题干:

FatMouse prepared M pounds of cat food, ready to trade with the cats guarding the warehouse containing his favorite food, JavaBean. 
The warehouse has N rooms. The i-th room contains J[i] pounds of JavaBeans and requires F[i] pounds of cat food. FatMouse does not have to trade for all the JavaBeans in the room, instead, he may get J[i]* a% pounds of JavaBeans if he pays F[i]* a% pounds of cat food. Here a is a real number. Now he is assigning this homework to you: tell him the maximum amount of JavaBeans he can obtain. 

Input

The input consists of multiple test cases. Each test case begins with a line containing two non-negative integers M and N. Then N lines follow, each contains two non-negative integers J[i] and F[i] respectively. The last test case is followed by two -1's. All integers are not greater than 1000. 

Output

For each test case, print in a single line a real number accurate up to 3 decimal places, which is the maximum amount of JavaBeans that FatMouse can obtain. 

Sample Input


5 3 7 2 4 3 5 2 20 3 25 18 24 15 15 10 -1 -1

Sample Output


13.333 31.500

题目大意:

肥鼠准备了 M 磅的猫粮,准备和看管仓库的猫交易,仓库里装有他最喜爱的食物 Java 豆。

仓库有 N 个房间。第 i 间房包含了 J[i] 磅的 Java 豆,需要 F[i] 磅的猫粮。肥鼠不必为了房间中的所有 Java 豆而交易,相反,他可以支付 F[i] * a% 磅的猫粮去交换得到 J[i] * a% 磅的 Java 豆。这里,a 表示一个实数。

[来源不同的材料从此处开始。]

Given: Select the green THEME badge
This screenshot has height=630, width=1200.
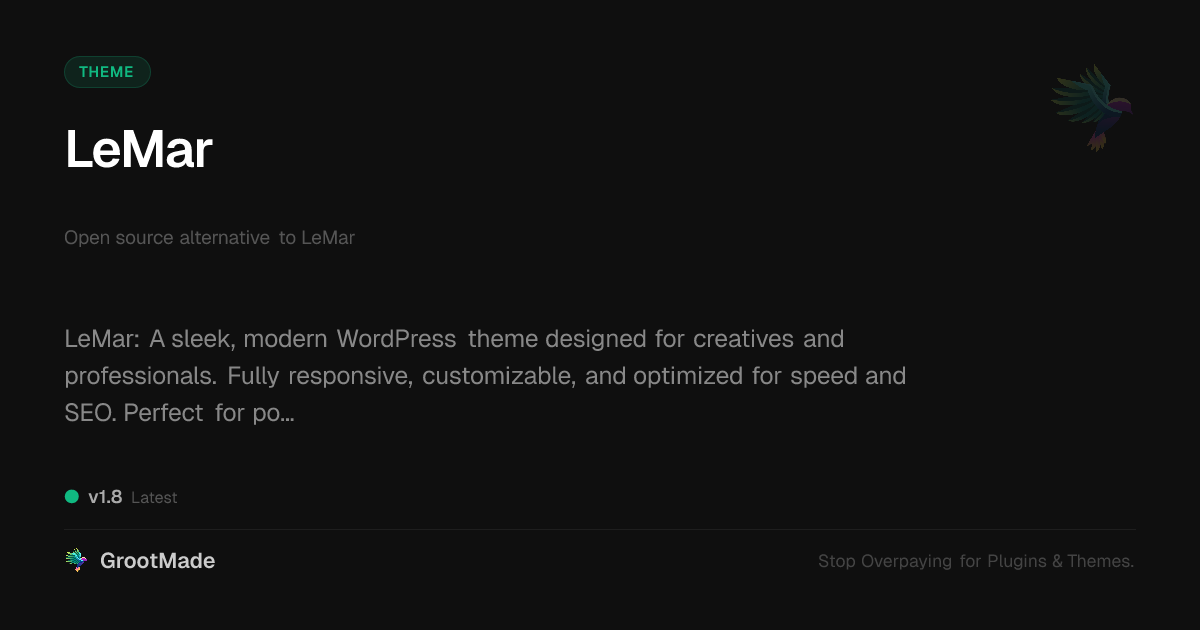Looking at the screenshot, I should (x=107, y=72).
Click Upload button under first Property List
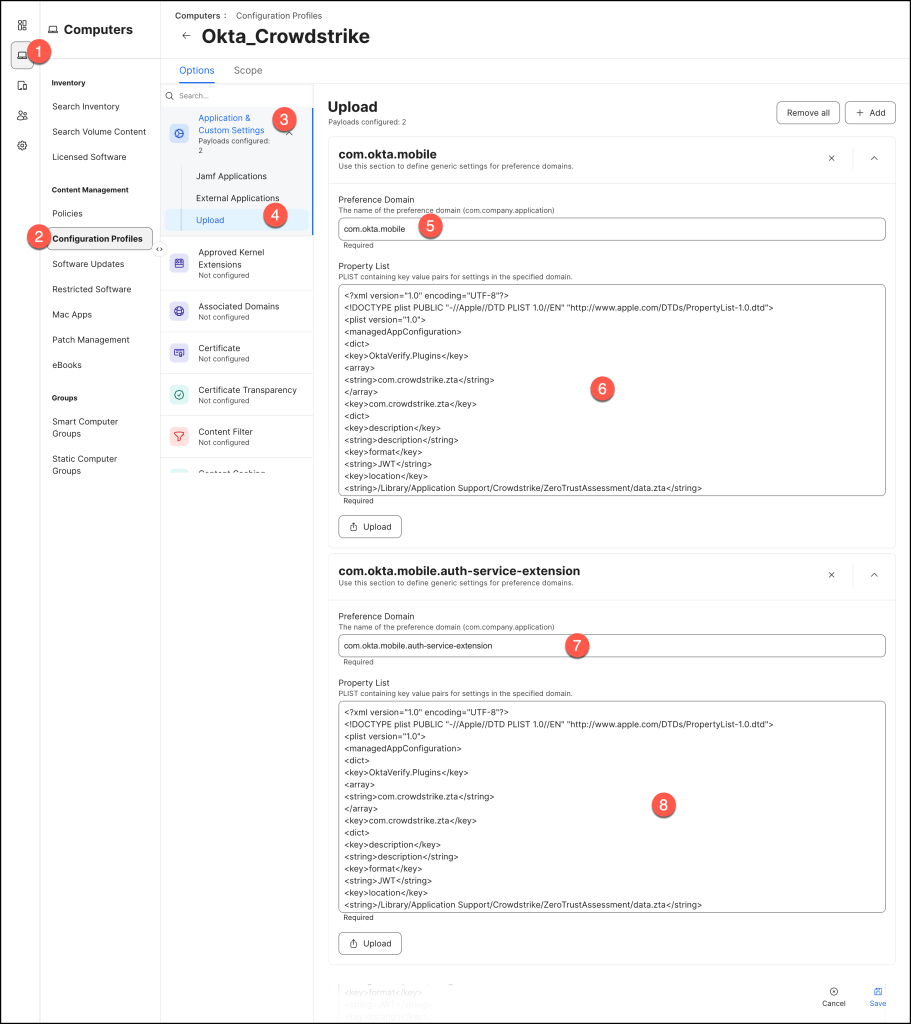The width and height of the screenshot is (911, 1024). 370,526
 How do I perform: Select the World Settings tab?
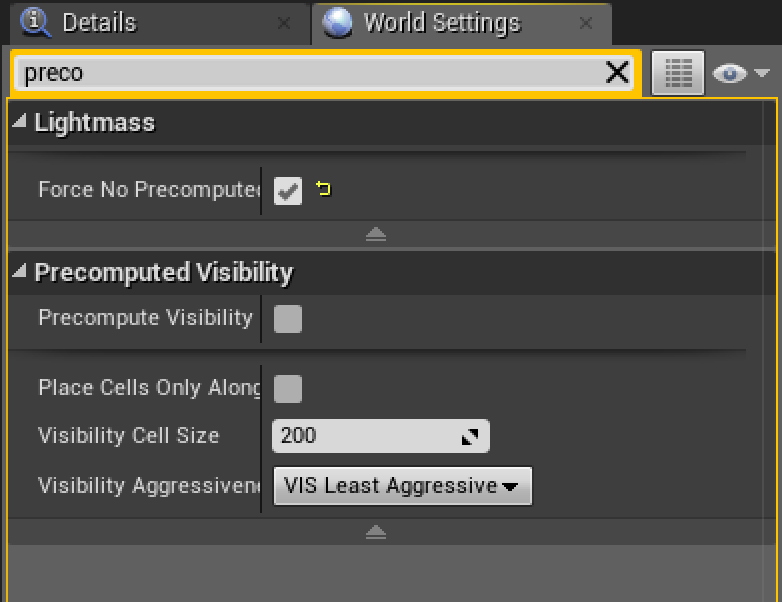click(x=442, y=22)
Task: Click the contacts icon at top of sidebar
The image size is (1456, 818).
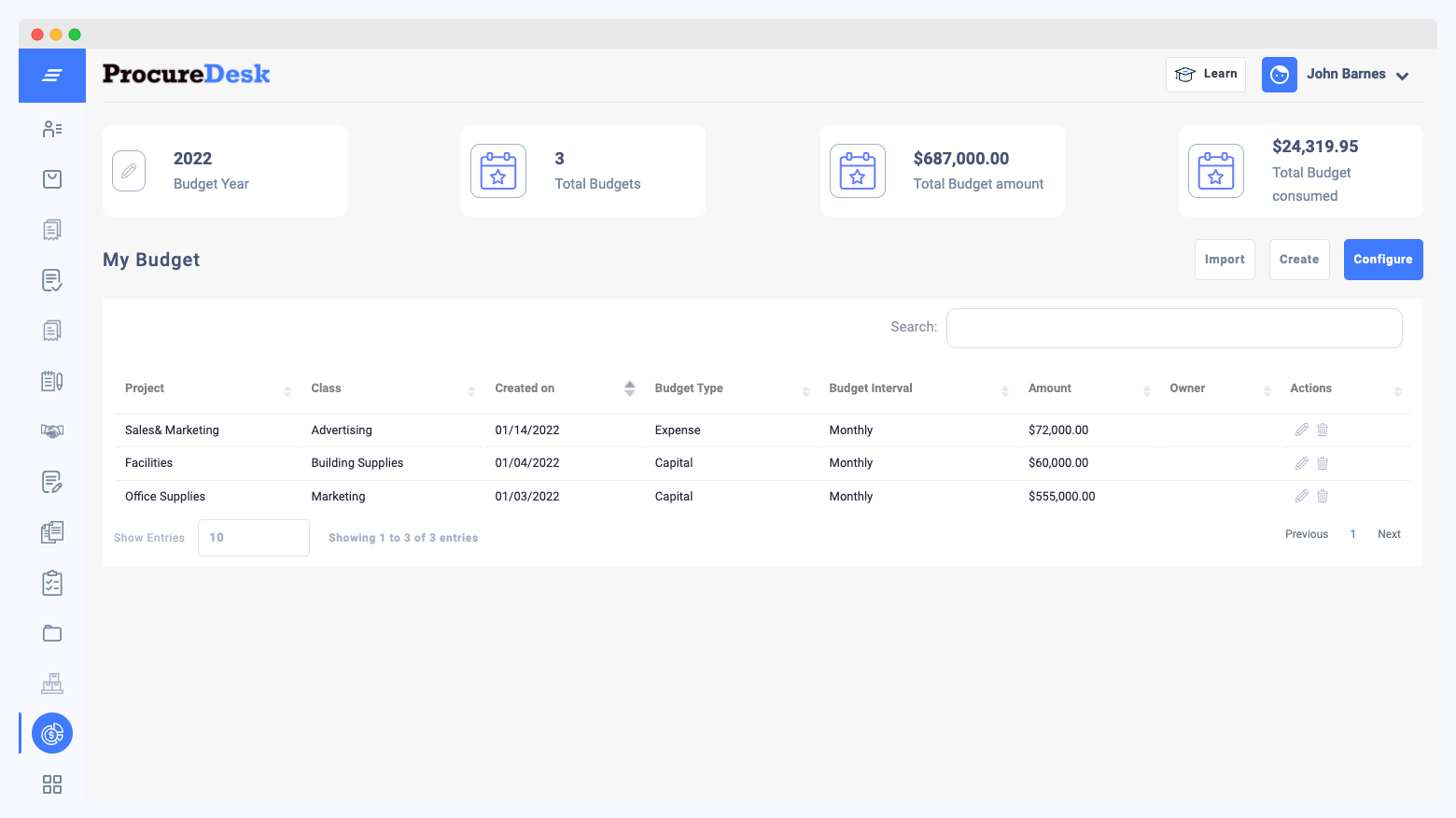Action: tap(51, 129)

现在他将这项任务分配给了你:请告诉他,能够获得的 Java 豆的最大值是多少。

注意这个‘%’是百分之!!不是取模!!!傻子了吧、、、

解题报告:

  赤果果的贪心,,排序后先买最值得买的,直到钱花光了。

AC代码:

#include<cstdio>
#include<cstring>
#include<algorithm>
#include<iostream>
#define ll long long
using namespace std;
int n;
double m,ans;
struct Node {
int j,f;
} node[1005];
bool cmp(Node a,Node b) {
return 1.0*a.j/a.f > 1.0*b.j/b.f;
}
int main()
{
while(cin>>m>>n) {
if(n == -1 && m == -1) break;
for(int i = 1; i<=n; i++) {
scanf("%d%d",&node[i].j,&node[i].f);
}
ans=0;
sort(node+1,node+n+1,cmp);
for(int i = 1; i<=n; i++) {
if(m >= node[i].f) {
m-=node[i].f;
ans+=node[i].j;
}
else {
ans += (m/node[i].f)*node[i].j;
break;
}
}
printf("%.3lf\n",ans);
}


return 0 ;
}